I am not really big on sports, but I have been following the controversy around Colin Kaepernick’s decision to sit during the national anthem as a form of protest very closely. As Kaepernick said in his own words, “To me, this is bigger than football.”
The Santa Clara Police Officers’ Association sent a letter to the San Francisco 49ers threatening that their members may boycott working at Levi Stadium if “corrective action” is not implemented for Kaepernick’s statements made about the issue of racism in American police departments and the loss of black lives at the hands of officers. I am glad that someone like Kaepernick is bringing this issue up in a way that forces so many millions of people who would rather just ignore this problem to think about it.

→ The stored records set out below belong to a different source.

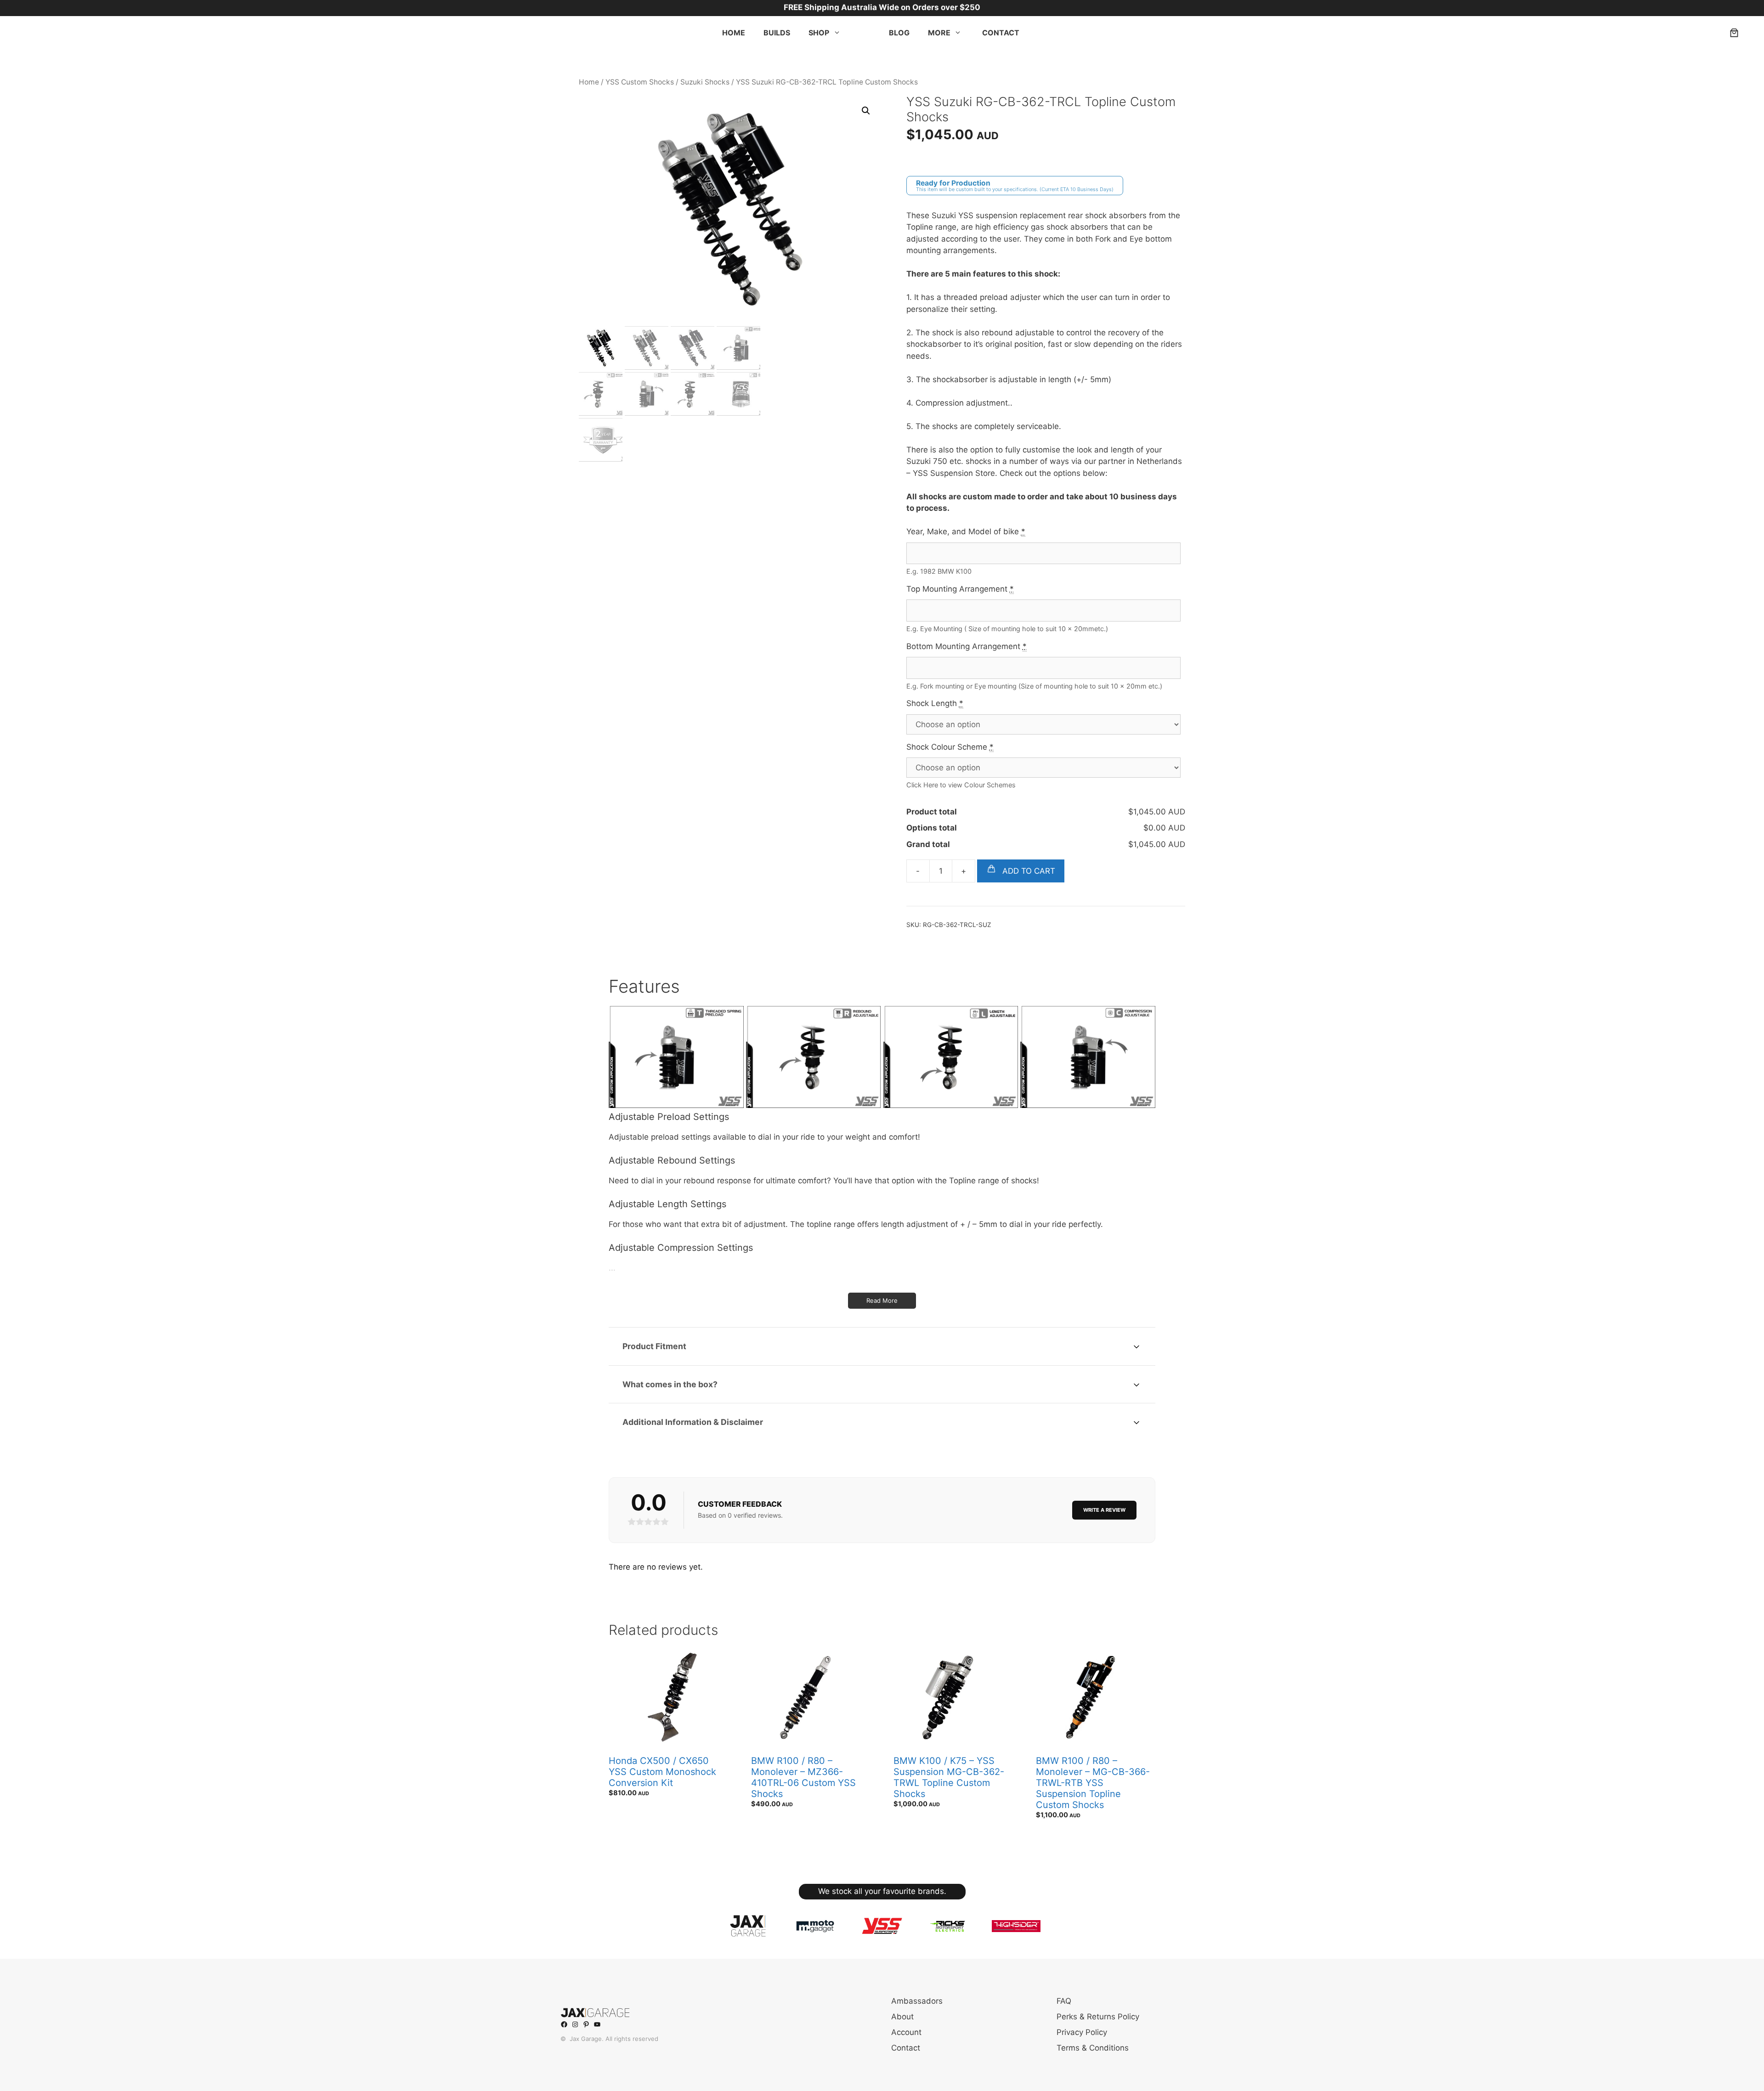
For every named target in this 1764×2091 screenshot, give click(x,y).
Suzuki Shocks (704, 82)
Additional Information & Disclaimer (692, 1422)
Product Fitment (654, 1346)
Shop (818, 32)
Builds (776, 32)
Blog (899, 32)
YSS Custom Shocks (639, 82)
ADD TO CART (1027, 871)
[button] (866, 110)
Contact (1000, 32)
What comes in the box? (670, 1384)
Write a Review (1104, 1510)
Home (733, 32)
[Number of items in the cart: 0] (1734, 32)
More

Our nation’s law enforcement and emergency personnel are sworn to protect. There is no fine print. It’s not, “protect everyone … except those you don’t like.” Officers are not required to work at Levi Stadium, and when they do, they are paid as security personnel. An individual officer has the right to pass up working at the stadium. But the fact that one would do that because they disagree with the views of one person in that stadium is alarming and petty. There seem to be plenty of officers who would step up and fill the empty positions. But what if there weren’t? Apparently, there are members of our law enforcement who would be OK with leaving a stadium of thousands of people defenseless.
In the SCPOA letter, and a similar letter from the San Francisco Police Officers’ Association, Kaepernick was accused of generalizing members of law enforcement and dismissing the daily struggles of police.

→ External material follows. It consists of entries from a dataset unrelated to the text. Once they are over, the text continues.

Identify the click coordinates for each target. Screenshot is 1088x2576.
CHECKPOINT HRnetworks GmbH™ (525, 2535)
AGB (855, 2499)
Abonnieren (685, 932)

Kaepernick never said Officer So-And-So and Officer Such-And-Such were racists. He never said all police officers are racist. He never said that their jobs weren’t dangerous. He just pointed out that a problem exists. Apparently, this was too much for members of SCPOA, as it says in its letter: “Your employee further insulted all law enforcement officers in America by stating, ‘There is police brutality. People of color have been targeted by police.’” So it’s insulting that Kaepernick pointed out something that has been proven to be true? Police brutality and racial profiling absolutely exist, and it’s not just a rare occurrence. After lengthy investigations, police departments throughout the country have been found to have severe problems with systemic racism, including the San Francisco Police Department.
Police brutality and racism, both as separate entities and as an ugly tag-team, are issues that affect all of us. Across the county, we are seeing police departments that are militarized and lacking in de-escalation tactics, resulting in fatality when a better outcome could have been reached. And in terms of racism, the American spirit is to stand united despite our differences — if any group of people in this country is suffering because of who they are, we all have an obligation to stand up for it.
This problem is real. It’s happening on campuses. In cities. Out on the countryside. On the East Coast. The West Coast. And all of this is causing the public to lose trust in those we depend on to protect us. I know that police do good. I know there are officers who go above and beyond every day — who put their lives on the line for the greater good. But still, my trust in them is almost completely gone because the reality of our “justice” system is one in which black boys are shot for wearing hoodies and carrying Skittles, women are interrogated about what they were wearing and how much they drank after being raped, and their rapists only get six-month sentences and then are released early, while others are spending years in jail for having possessed marijuana.
Any officers who choose to participate in a boycott of defending Levi Stadium are proving all the things they hate about Kaepernick’s opinion right. They are proving that there is indeed a limit to who they are willing to protect. They are giving the public more reasons to be distrustful, skeptical, and uncomfortable around law enforcement. In a time when we need them to step up, they are instead turning their backs on us.
I am sick to death of the idea that if you stand with Black Lives Matter, then you are also anti-cop. This is ridiculous. Social justice activists want everyone to be safe, including officers. We want measures to be put in place to prevent racism and other forms of discrimination from influencing the actions of those who should be protecting us. We also want to see all of our men and women who are in service for the general public come home safe to their families each day.
Absolutely no one deserves to lose their loved ones to a premature, preventable tragedy, whether they had black skin or a blue uniform.